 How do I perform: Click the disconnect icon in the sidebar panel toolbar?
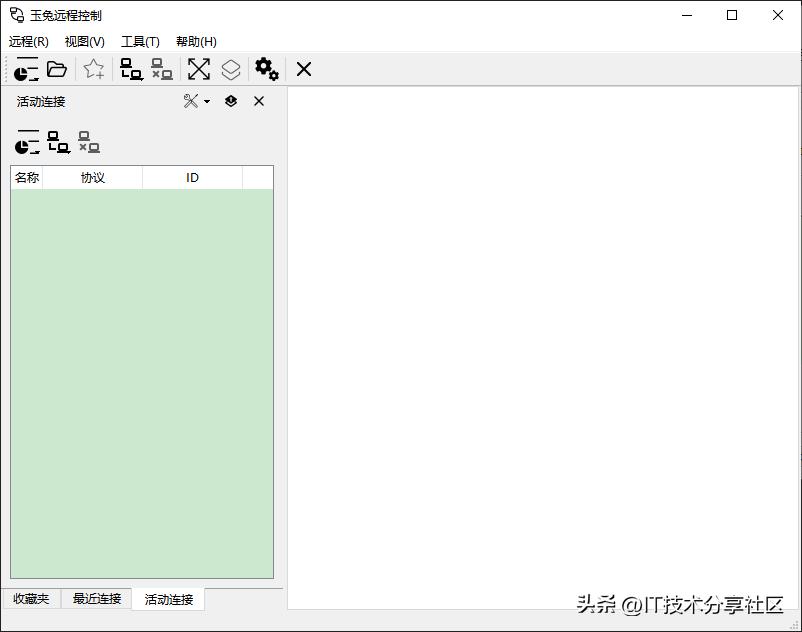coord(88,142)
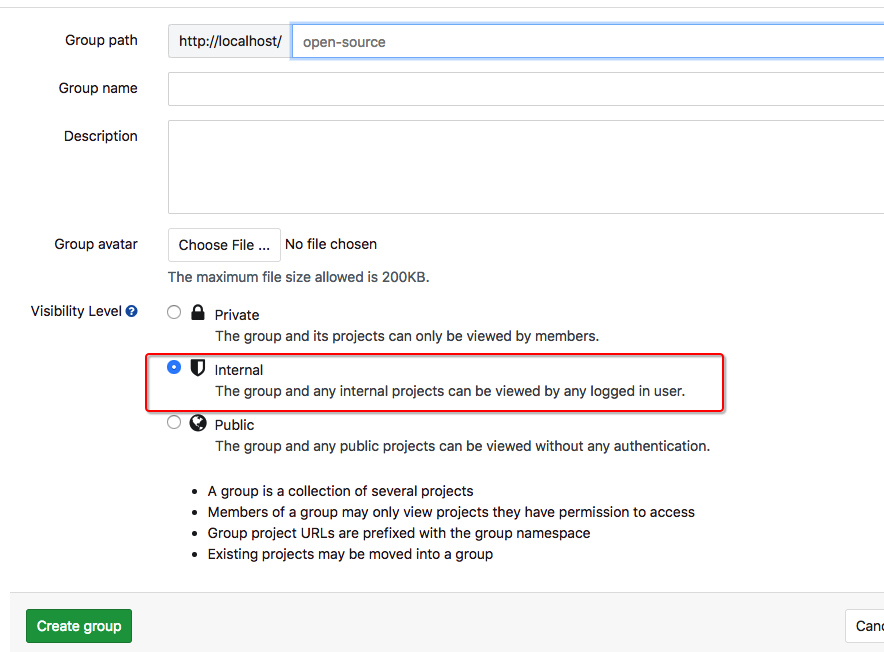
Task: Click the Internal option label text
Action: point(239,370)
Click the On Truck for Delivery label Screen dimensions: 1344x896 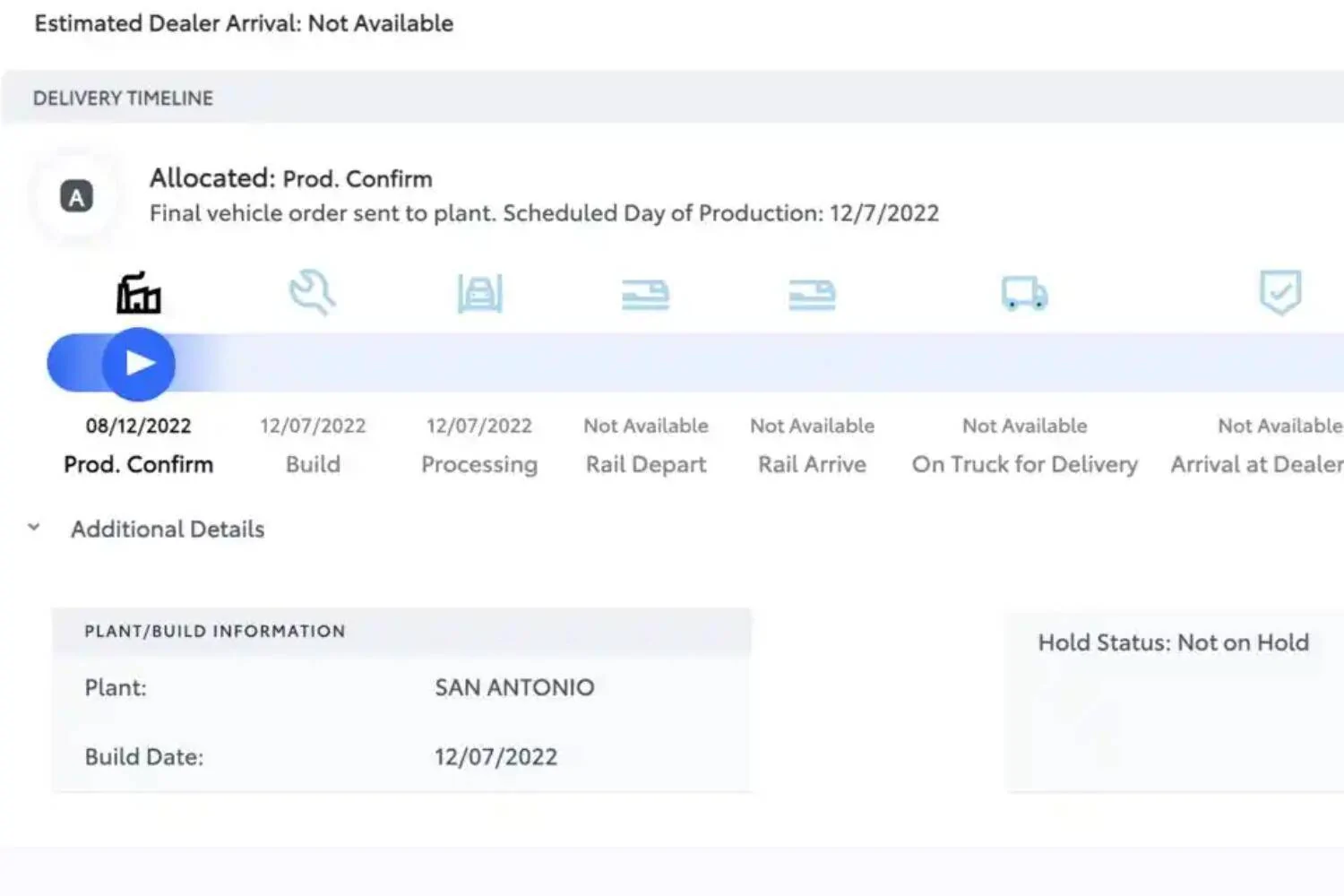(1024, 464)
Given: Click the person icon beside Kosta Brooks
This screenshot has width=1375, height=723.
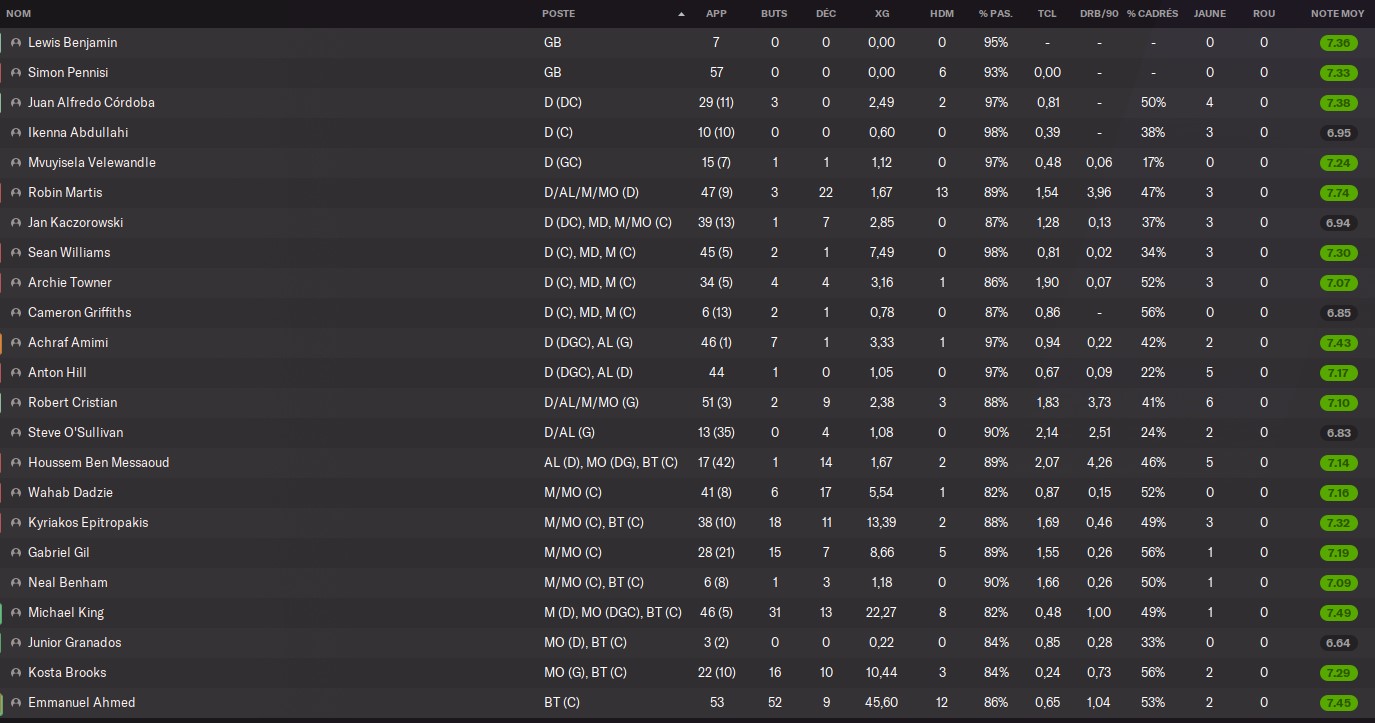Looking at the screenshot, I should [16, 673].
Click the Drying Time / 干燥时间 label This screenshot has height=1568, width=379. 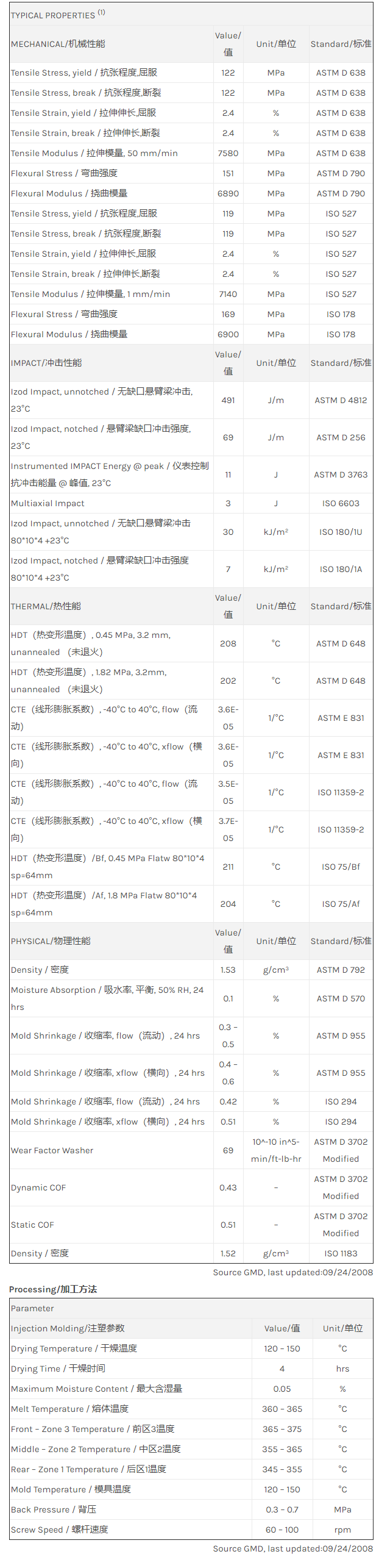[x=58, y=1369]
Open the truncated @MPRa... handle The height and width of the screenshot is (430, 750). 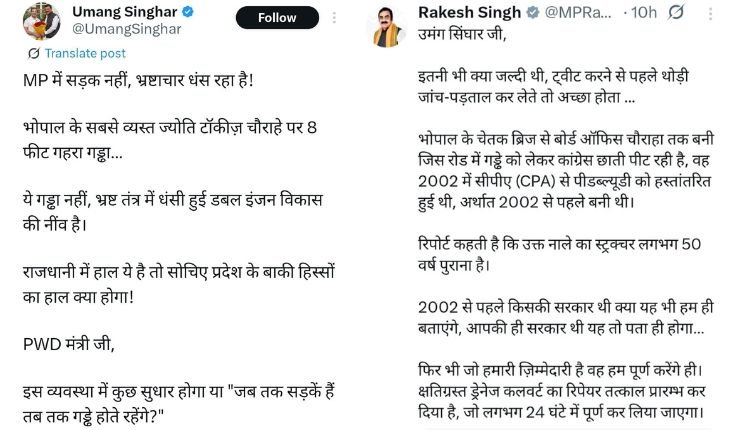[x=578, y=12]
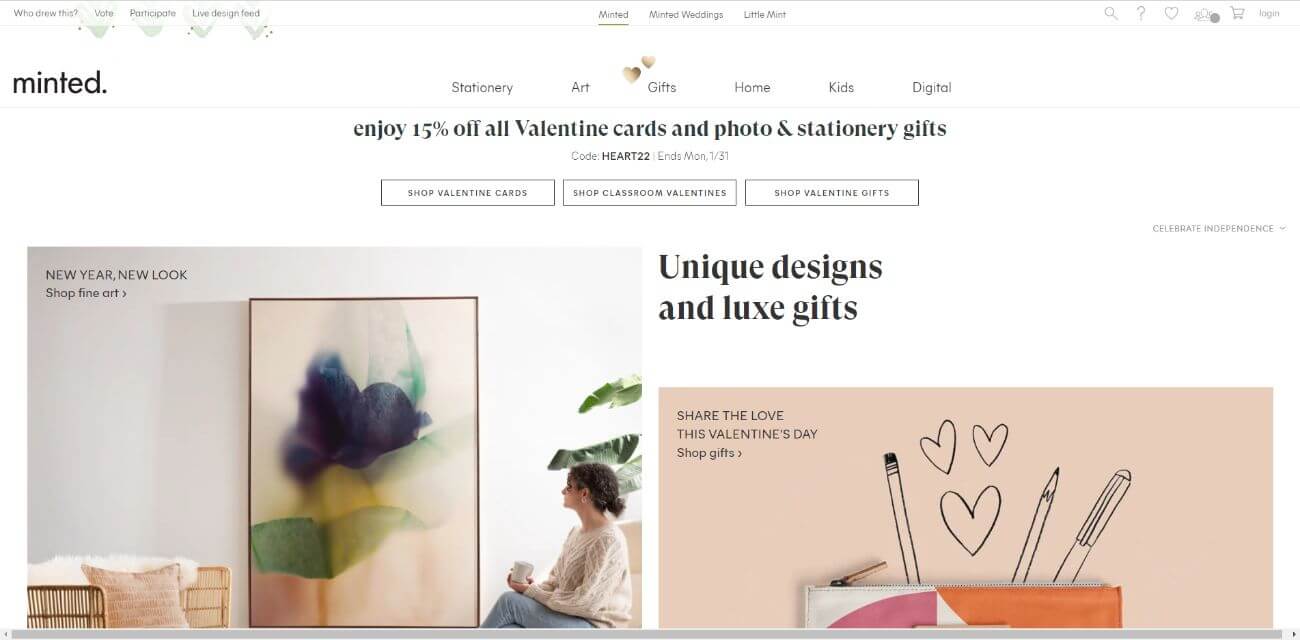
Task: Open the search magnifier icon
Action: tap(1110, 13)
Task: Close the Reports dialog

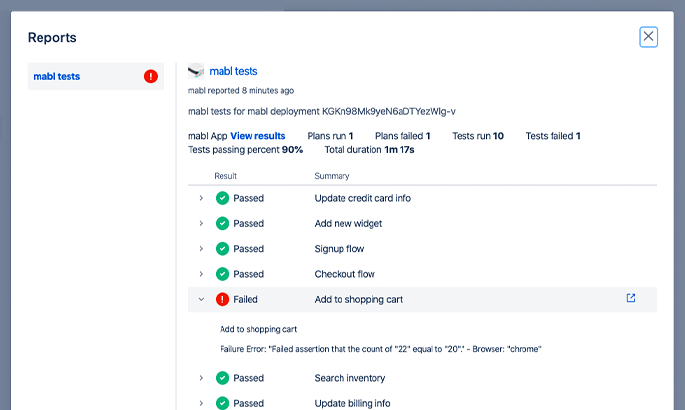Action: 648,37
========================================================================
__TASK PROMPT__: Pick out each line of the records above that contains the word "icon", and copy those lines in full.

__WRITTEN SOLUTION__:
 How do I perform: Click the disconnect icon in the sidebar panel toolbar?
Given: Click the person icon beside Kosta Brooks
Task: Open the search magnifier icon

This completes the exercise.